Thermwood is currently the only company in the world that
offers high volume wood carving systems in eight and ten spindle models. These
are expensive machines that have enjoyed some level of success. Thermwood invests
in advanced carving technology primarily targeting these machines but makes
sure technical advances can be applied to single spindle cabinet systems. This
has resulted in some unique capabilities. For example, each design can be
resized at the control in both length and diameter without reprogramming.
Shortly, Thermwood will offer the ability to define a turning in eCabinet
Systems and then machine the turning on a rotary playback. Programs to simplify
the programming of carvings are currently being developed but no release date
can be projected.
Today there are many software packages used to design
cabinets but generally each stands alone and outputs its own nested CNC
programs. Today there is no stand alone software that can take output from
multiple sources and blend them together into a common nest, however, this can be done by the Thermwood CNC control. It is possible to load
programs from a variety of sources such as Cabinetvision, Cabinetware, KCDw,
eCabinet Systems as well as DXF files from AutoCAD or any other design software
and then nest them all together in a single job.

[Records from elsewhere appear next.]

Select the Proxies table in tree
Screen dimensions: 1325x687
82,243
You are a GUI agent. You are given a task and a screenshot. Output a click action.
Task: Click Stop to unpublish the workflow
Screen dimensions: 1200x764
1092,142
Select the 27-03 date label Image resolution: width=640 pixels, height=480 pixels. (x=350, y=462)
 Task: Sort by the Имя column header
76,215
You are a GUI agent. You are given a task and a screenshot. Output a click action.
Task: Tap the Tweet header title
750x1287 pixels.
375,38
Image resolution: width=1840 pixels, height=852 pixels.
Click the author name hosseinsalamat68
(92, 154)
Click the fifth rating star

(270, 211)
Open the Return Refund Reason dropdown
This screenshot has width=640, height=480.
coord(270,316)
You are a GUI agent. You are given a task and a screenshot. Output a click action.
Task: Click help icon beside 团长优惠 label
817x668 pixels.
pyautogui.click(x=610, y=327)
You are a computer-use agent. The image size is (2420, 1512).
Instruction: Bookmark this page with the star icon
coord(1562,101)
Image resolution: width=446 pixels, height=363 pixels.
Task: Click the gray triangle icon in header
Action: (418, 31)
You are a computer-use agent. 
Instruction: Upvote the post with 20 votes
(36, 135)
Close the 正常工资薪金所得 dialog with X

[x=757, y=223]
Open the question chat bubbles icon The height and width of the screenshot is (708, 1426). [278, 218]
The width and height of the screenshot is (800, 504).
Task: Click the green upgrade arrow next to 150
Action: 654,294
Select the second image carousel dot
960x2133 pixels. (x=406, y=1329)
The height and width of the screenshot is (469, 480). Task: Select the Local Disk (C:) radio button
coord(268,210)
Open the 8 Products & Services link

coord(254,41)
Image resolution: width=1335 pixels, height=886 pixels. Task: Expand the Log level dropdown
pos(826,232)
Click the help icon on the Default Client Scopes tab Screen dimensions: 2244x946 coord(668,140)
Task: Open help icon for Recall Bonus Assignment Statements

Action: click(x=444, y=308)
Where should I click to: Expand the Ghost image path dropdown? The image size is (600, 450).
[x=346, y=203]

The standard approach to tooling selection is to instruct
the CNC program access a tooling position. The machine operator must make sure
the correct tool is in each position. The Thermwood control offers a more
sophisticated approach with easy to understand graphic display and control of
available tooling. You can also assign specific tool groups to different
materials. Then, a CNC program will automatically be assigned different tooling
based on the material being cut. Job files from eCabinet Systems informs the
control what material was specified for the job. The system also keeps track of
cutting time on each tool, alerting the operator when tool life has expired. It
can also be instructed to automatically substitute a new, sharp tool when a
tool’s life expires.
Advanced nested based joints, especially blind dado,
dovetail and puzzle joints rely heavily on exact tool length. Even a few thousandths error in tool length results in joints that
don’t mate easily. It is not possible to manually insert tools
accurately enough for this application. There are some manual adjustment
systems offered on some machines but they require skill and time, and errors
are common. The most effective approach uses a precision measuring device to
accurately measure tool length and then adjust all programs accordingly. If you
plan to use this type of joinery, this is pretty much mandatory.
Thermwood offers a Virtual Service program where technicians
in the factory access and adjust every aspect of the CNC control, programming
and configuration. Virtually anything a service technician can do in your shop
can be done remotely using this technology. To accomplish this required significant
modifications to virtually every aspect of the CNC control design. No other
commercial control manufacturer offers this, so this feature is not available
from anyone else today. Since many commercial controls are PC based, some
machine manufacturers have set up net meeting software and claimed web service,
but this approach is little more than a fancy phone call.